Część z ofiar pochowano w pobliżu schronu. Informacje w sieci nie są jednoznaczne, jednak znalazłem wzmiankę, że na terenie lasku w roku 1968 ekshumowano zwłoki żołnierzy Konspiracyjnego Wojska Polskiego, być może członków oddziału kpt. Stanisława Sojczyńskiego "Warszyca", jednego z założycieli KWP. Sam Warszyc również był przesłuchiwany w schronie i stracony a jego grobu do dziś nie udało się zidentyfikować.
W lesie od kilku lat prowadzone są prace archeologiczne. Głębokie wykopy można znaleźć w pobliżu krawędzi starego wyrobiska.
Nawet dzisiaj można odnaleźć ślady tamtych ponurych dni. Z jednego z drzew wystaje wrośnięty dziesiątki lat temu zwój drutu kolczastego. Pień starej sosny naznaczony jest wyciosanym siekierą znakiem krzyża. Na niektórych drzewach można zauważyć wbity zardzewiały gwoźdź lub żelazny hak. W ten sposób rodziny pomordowanych oznaczały ponoć miejsca w których znajdują się groby ich bliskich.
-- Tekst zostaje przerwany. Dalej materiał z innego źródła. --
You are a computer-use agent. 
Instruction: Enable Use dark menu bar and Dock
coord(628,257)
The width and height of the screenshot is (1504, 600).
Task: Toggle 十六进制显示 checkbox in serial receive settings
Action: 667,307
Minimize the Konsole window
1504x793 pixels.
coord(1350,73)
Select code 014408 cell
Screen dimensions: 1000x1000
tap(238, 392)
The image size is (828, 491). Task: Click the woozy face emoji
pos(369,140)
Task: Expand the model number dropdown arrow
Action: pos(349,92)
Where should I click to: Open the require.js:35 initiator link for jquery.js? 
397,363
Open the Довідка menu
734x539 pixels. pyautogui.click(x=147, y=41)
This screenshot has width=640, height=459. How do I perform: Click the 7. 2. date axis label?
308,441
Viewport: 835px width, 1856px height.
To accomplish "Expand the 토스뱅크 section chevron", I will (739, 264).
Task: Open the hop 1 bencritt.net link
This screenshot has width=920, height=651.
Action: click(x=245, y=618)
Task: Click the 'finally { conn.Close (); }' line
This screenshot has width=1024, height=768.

Schronem od kilku lat opiekuje się Łódzkie Stowarzyszenie Miłośników Militariów "Kompanja Brus". W odnowionym obiekcie urządzono ciekawe muzeum. Wrażenie robi zwłaszcza wystawa przedmiotów wydobytych z masowych grobów. Ustawiono także brzozowy krzyż oraz prowizoryczną tablicę upamiętniającą pomordowanych.
Kesz to mikro ukryte w pobliżu krawędzi dawnego wyrobiska w miejscu z którego rozciąga się widok na dolinkę poznaczoną wykopami archeologów. Trzecia wersja wersja skrzynki w tym samym miejscu, co poprzednia. Kordy mogą nie być dokładne, jak to w lesie.
Powodzenia w poszukiwaniach!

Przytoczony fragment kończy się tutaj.